Chapitre I – L’enquête

  1. Lorsque, à la suite de dénonciations, le crime de sollicitation est signalé, une enquête spéciale doit être menée, « afin de déterminer si l’accusation a un fondement et ce qu’elle peut être » (Canon 1939 , §1); cela est d’autant plus nécessaire qu’un crime de ce type, comme on l’a déjà dit plus haut, est généralement commis en privé, et qu’un témoignage direct à son sujet ne peut être obtenu que rarement, en dehors de la partie lésée. Une fois l’enquête ouverte, si le prêtre accusé est un religieux, l’Ordinaire peut empêcher qu’il soit transféré ailleurs avant la conclusion de la procédure. Une telle enquête doit couvrir trois grands domaines, à savoir : a) les précédents de l’accusé ; b) le bien-fondé des dénonciations ; c) d’autres personnes sollicitées par le même confesseur, ou en tout cas au courant du crime, si celles-ci sont signalées par l’accusateur, comme cela arrive souvent.

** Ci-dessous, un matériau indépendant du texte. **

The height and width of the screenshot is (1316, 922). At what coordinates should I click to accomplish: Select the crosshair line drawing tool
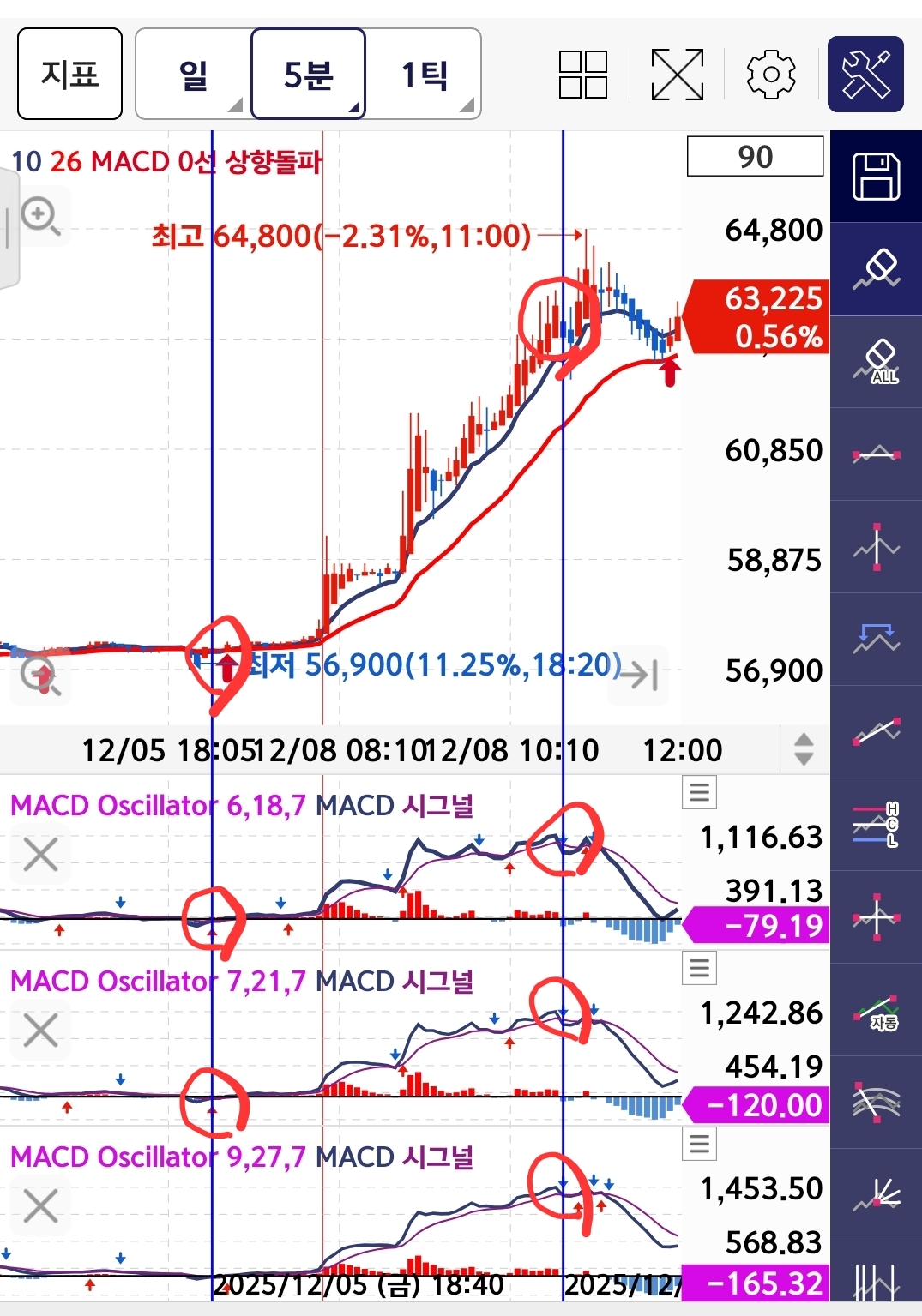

  2. En ce qui concerne le premier domaine (a), alors, l’Ordinaire, dès qu’il reçoit une dénonciation du crime de sollicitation, doit – si l’accusé, qu’il soit membre du clergé séculier ou religieux (cf. n° 4 ), a sa résidence sur son territoire – s’enquérir si les archives contiennent d’autres accusations contre lui, même concernant d’autres sujets, et les récupérer ; si l’accusé avait déjà vécu dans d’autres territoires, l’Ordinaire doit également s’enquérir des Ordinaires respectifs et, si l’accusé est un religieux, également de ses supérieurs religieux, s’ils ont quelque chose qui lui soit préjudiciable. S’il reçoit de tels documents, il doit les ajouter aux actes, soit pour porter un jugement unique sur ceux-ci, en raison du contenu commun ou de la connexité des causes (cf. Canon 1567), soit pour établir et évaluer la circonstance aggravante de récidive, selon le sens du canon 2208.
  3. Dans le cas d’un prêtre accusé qui n’a pas de résidence sur son territoire, l’Ordinaire transmettra tous les actes à l’Ordinaire de l’accusé ou, s’il ne sait pas qui cela peut être, à la Suprême et Sacrée Congrégation du Saint-Office, sans préjudice de son droit entre-temps de refuser au prêtre accusé la faculté d’exercer les ministères ecclésiastiques dans son diocèse, ou de révoquer toute faculté déjà accordée, si et quand le prêtre devait entrer ou revenir dans le diocèse.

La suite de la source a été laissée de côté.